Station in Metro Manila, Philippines

Kalayaan Avenue station is an under-construction station of the Metro Manila Subway . The station will serve the northern outskirts of the Bonifacio Global City business district, as well as the residential communities and businesses along Kalayaan Avenue in Taguig City. The station is named after nearby Kalayaan Avenue, but is located a few blocks away inside Bonifacio Global City.

It is the eleventh station for trains headed northbound towards East Valenzuela, the fifth station for trains headed southbound to NAIA Terminal 3, and the sixth station for southbound trains going to Bicutan.

==History==
A railway station intended to serve the Kalayaan Avenue area was included as a route option in the Japan International Cooperation Agency's information collection report regarding the Mega Manila Subway project proposal in 2015 . The station's inclusion in the final route of the Metro Manila Subway was finalized in the project's approval in 2019.

After years of no significant movement, The Department of Transportation announced that the joint venture of D.M. Consunji Inc. and Nishimatsu Construction Co. Ltd was awarded the contract for CP-105, which covers this station, Bonifacio Global City station, and subway tunnels between them measuring 0.66 kilometers.
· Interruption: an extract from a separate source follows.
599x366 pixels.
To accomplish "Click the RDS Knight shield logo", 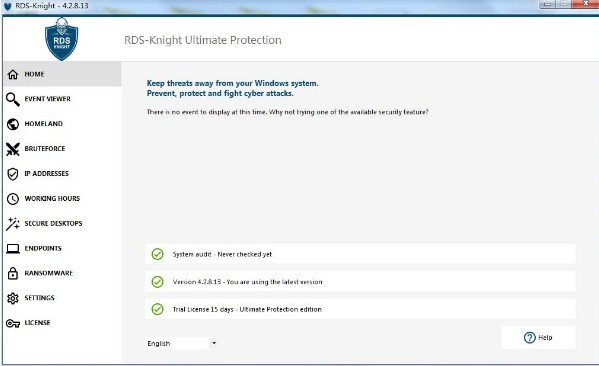I will pyautogui.click(x=62, y=39).
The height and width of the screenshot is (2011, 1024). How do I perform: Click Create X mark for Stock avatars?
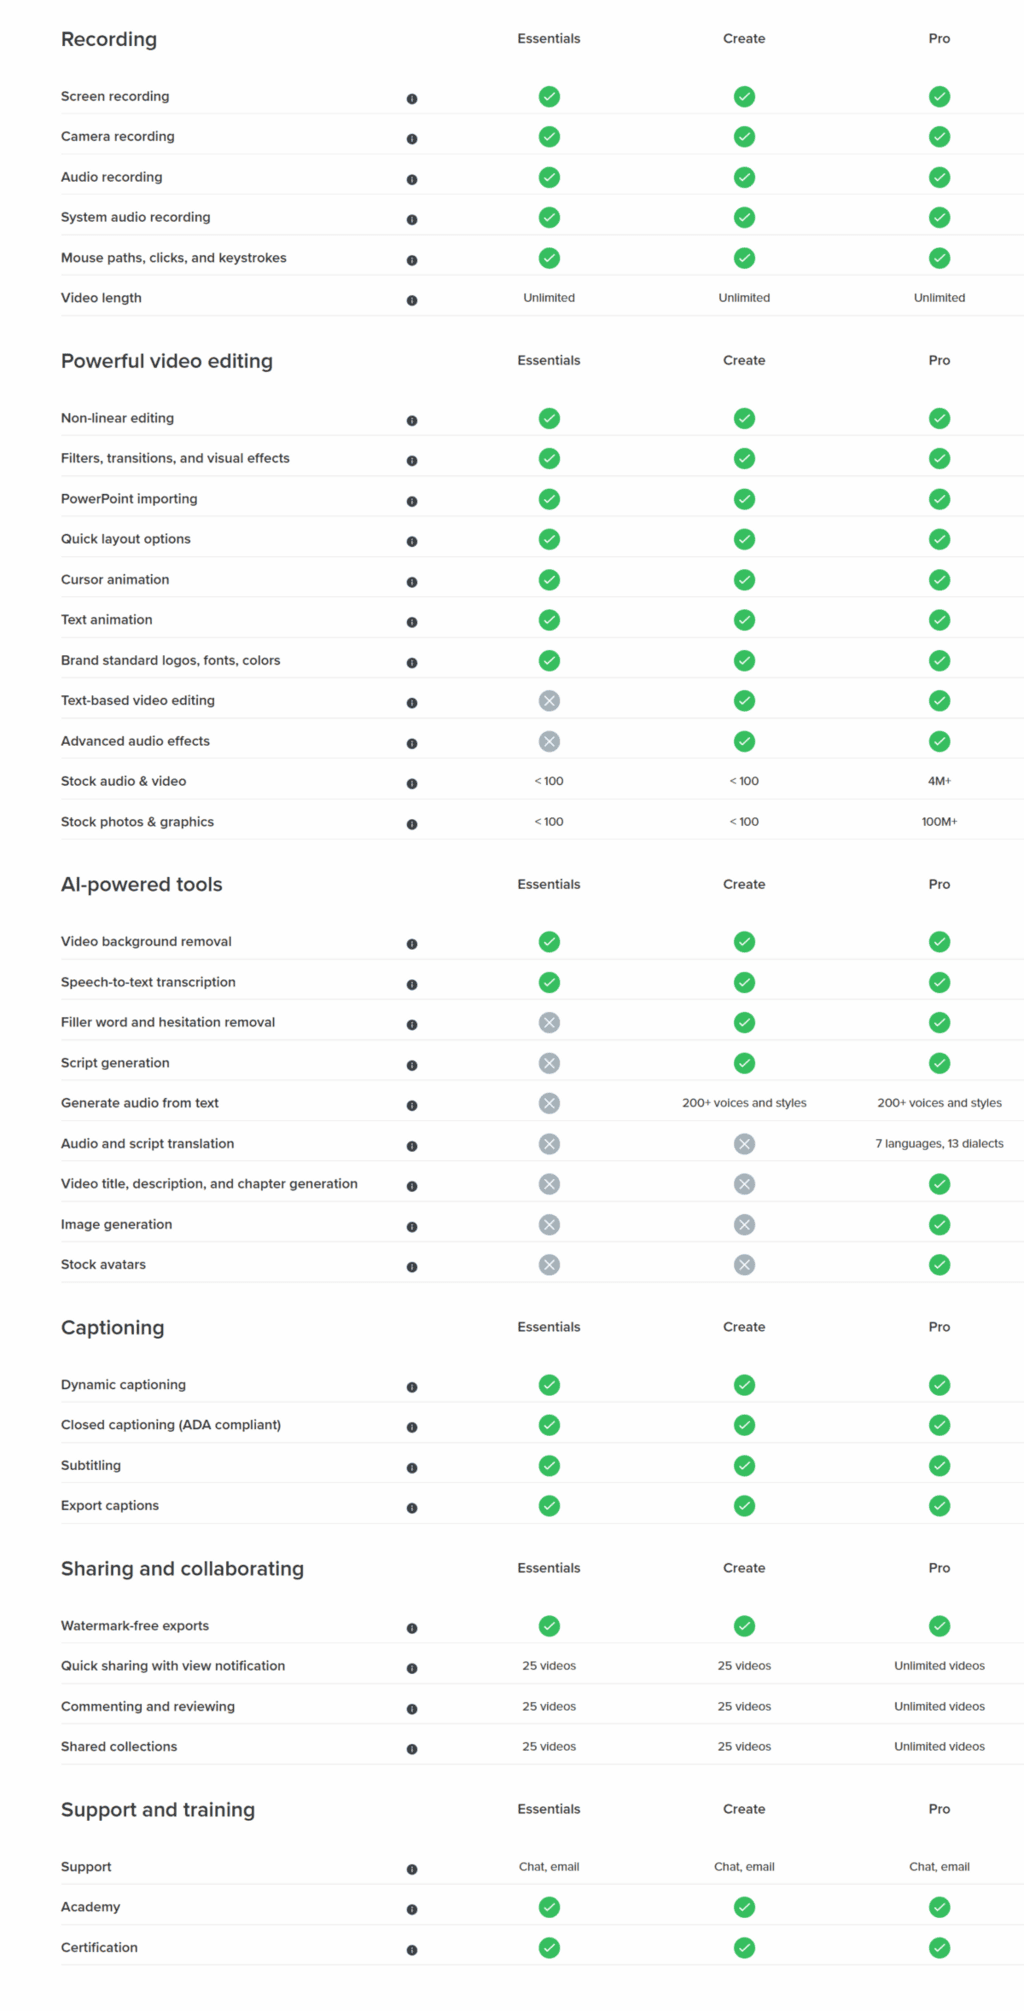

On February 5, 2026, the Bases Conversion Development Authority and the Department of Transportation signed an agreement to secure the right of way of the subway within BCDA's properties, which includes Kalayaan Avenue, Bonifacio Global City, and Senate-DepEd stations. A week later on February 13, President Bongbong Marcos ceremonially broke ground on the construction of the CP-105 stations at the site of Kalayaan Avenue station. The station projected to be operational alongside the full subway line by 2032.

==Nearby landmarks==
The station, despite its name, is within the premier business district of the country, Bonifacio Global City. The station's nearest landmarks are the Uptown Bonifacio developments, JPMorgan Chase Center, and The Palace. The station is also a few meters away from Mitsukoshi Mall, Saint Michael the Archangel Parish, and the DLSU Rufino Campus, as well as numerous office towers and recreation spots. The general area of the station is also home to the University of Makati, Makati City Jail, Makati Science High School, International School Manila, British School Manila, and Taguig People's Park, as well as the country's current tallest building, Metrobank Center.

==Transportation links==
The station is accessible by jeepneys plying routes along 38th Street. It is also very close to Kalayaan Avenue, where UV Express and jeepneys connect the station to stops in Makati, Pasig, Pateros, Taguig, Cainta, Taytay and Antipolo.